I love roster theory. It really is what makes fantasy appealing to me. Yes, winning week-to-week is fun, but truth be told, I’d rather draft a team than manage one. Those precious few minutes, when I’m on the clock, is the kind of rush I only found when I was pounding out a gamer on deadline.
Now there’s about a bazillion different ways to put together your team. Some of the best discussions I’ve had in the fantasy landscape is during Scott Fishbowl season, when the best and brightest in fantasy put our money where our mouths and hearts are and play in the largest tournament in the world against average Joes, with all the donated money going to Toys for Tots. During the pre-draft process, most folks will get into at least two different Twitter DM chats: One for their division and the other with everyone else who is drafting at the same spot as you. The latter is where the magic happens.
Since we are not competing against each other directly, people are really free to discuss what they are planning on doing, where to find resources, and offer advice to newbies. Yeah, I know it sounds nuts. Here’s a bunch of über competitive people literally giving away trade secrets. And they do it over, and over, and over again.
So in this article, I’m going to take you through some different philosophies on how to draft and how to build yours in a redraft league. In the coming weeks, I’ll also have articles on dynasty draft and on keeper league drafting strategies.
No matter which method you subscribe to, I will always advocated to get your guys. Fantasy is supposed to be fun, so make sure you draft players that you will enjoy watching.

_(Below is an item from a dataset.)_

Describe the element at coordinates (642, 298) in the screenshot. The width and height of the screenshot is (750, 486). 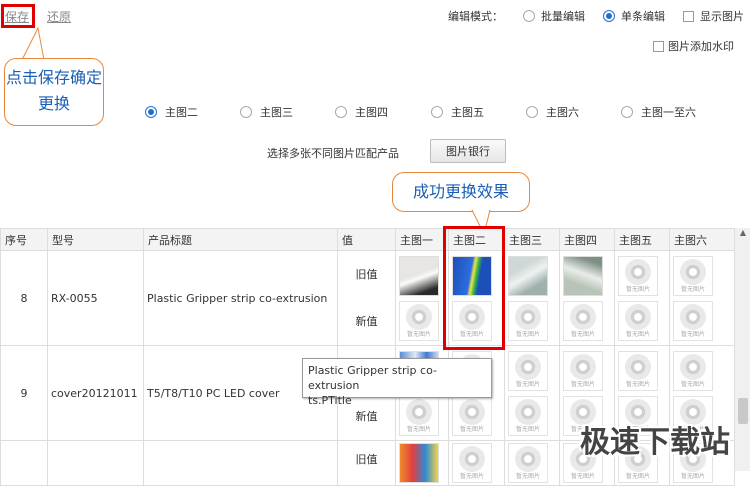
I see `image-cell-5: 暂无图片 暂无图片` at that location.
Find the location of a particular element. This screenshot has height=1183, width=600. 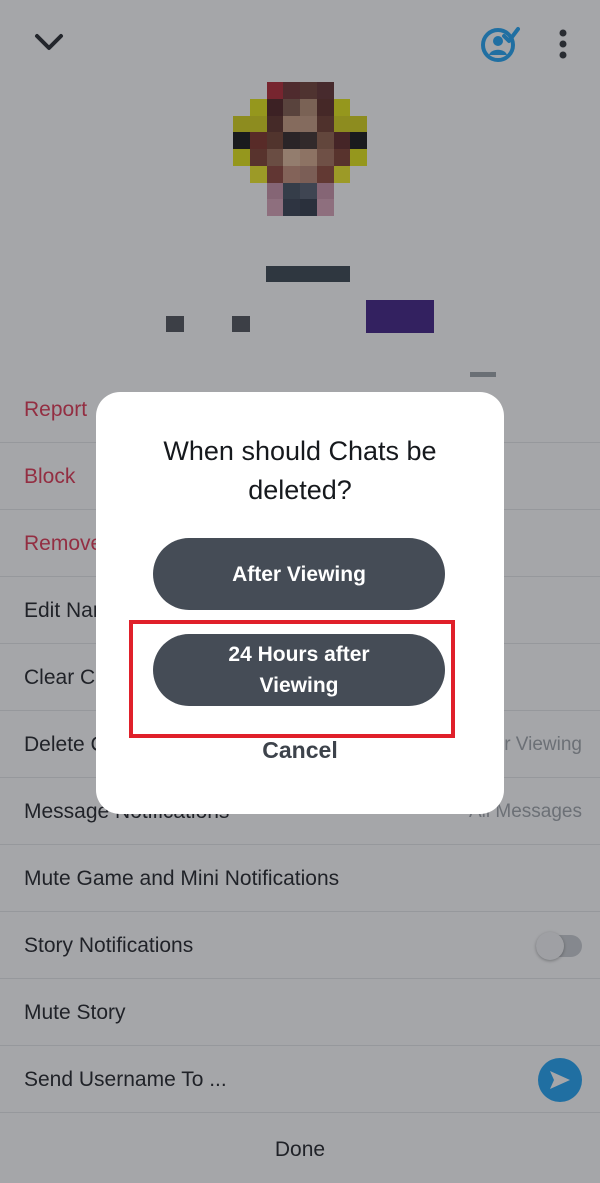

The people who name draft strategies aren’t very imaginative, so you should be able to guess what most of these are just from the headings alone. But in case it isn’t clear, the Zero RB method basically means you wait as long as possible to select a running back. The thinking here is that you amass value at more premium positions, then leverage the waiver wire to fill in the gaps over the course of the season.
I’ll be honest. This is my least favorite, and least successful, method. Now maybe one has to do with the other, but I typically would rather draft a strong, balanced team than spend hours each week scouring the waiver wire for a guy who might pop. For others, that’s the draw of fantasy, to find the diamond in the rough. If you can pull it off, you generally are tough to beat week to week.
Late Round QB
Basically it’s the same concept as Zero RB, except that it’s for quarterbacks. I fully encourage you to employ this in one quarterback leagues. Yes, Patrick Mahomes, Josh Allen, and Aaron Rodgers will go early, but you don’t care. The drop-off from those three to QB12 isn’t nearly as great as the drop between any other position’s top tier and its lower end.
Now don’t tell DJ, but if you use this method, I would be totally ok with you taking Kelce/Kittle/Waller earlier than usual to compensate, especially in a TE-premium league. There is a significant drop-off between those three and the rest of the tight ends.
Let’s be honest, shall we? Most fantasy managers don’t do a ton of research. They’ll take a dude at the top of the draft board on whatever platform you’re playing on. Hell, I know people who don’t even bother to show up for the draft because they feel like the computer selects a better team than they would. Don’t be that guy/girl/non-binary human.
Now, up above I said to always get your dudes and I stand by that, but this method basically says “I don’t care WHICH guy I get, I just want from this group.” This method puts players into groupings (tiers) and you select from that pool. In the NFL, teams use scheme fit as tie-breakers between players. You don’t have that worry in fantasy, so you can focus on productivity. I generally employ this method in the middle to later rounds of my draft, where I tend to be less focused on drafting a particular person or position and be more focused on bye week fillers, backups, and potential injury replacements.
Working the corners
Being on the ends of rounds takes a little more forethought than selecting from the middle spots. Basically you’re making two picks at the same time, or there abouts. (I define the corners as the 1.01, 1.02, 1.11, and the 1.12 for the record.) The best piece of advice I’ve ever read on drafting on the turns was to make sure you were the start of runs, not the end of them. What that means is, if there was a QB run leading up to your pick, pivot away to another position to get the pick of the litter there, instead of the QB leftovers.
Now, because you are essentially drafting two players at the same time, you generally get sniped less. Using an adapted version of tiered-based drafting will also go a long way to building a competitive team. Once it starts getting close to my turn, I try to have around four players in mind, generally ranked in some kind of order, that I’m interested in. If my guys start to fly off the board, that’s when I pivot.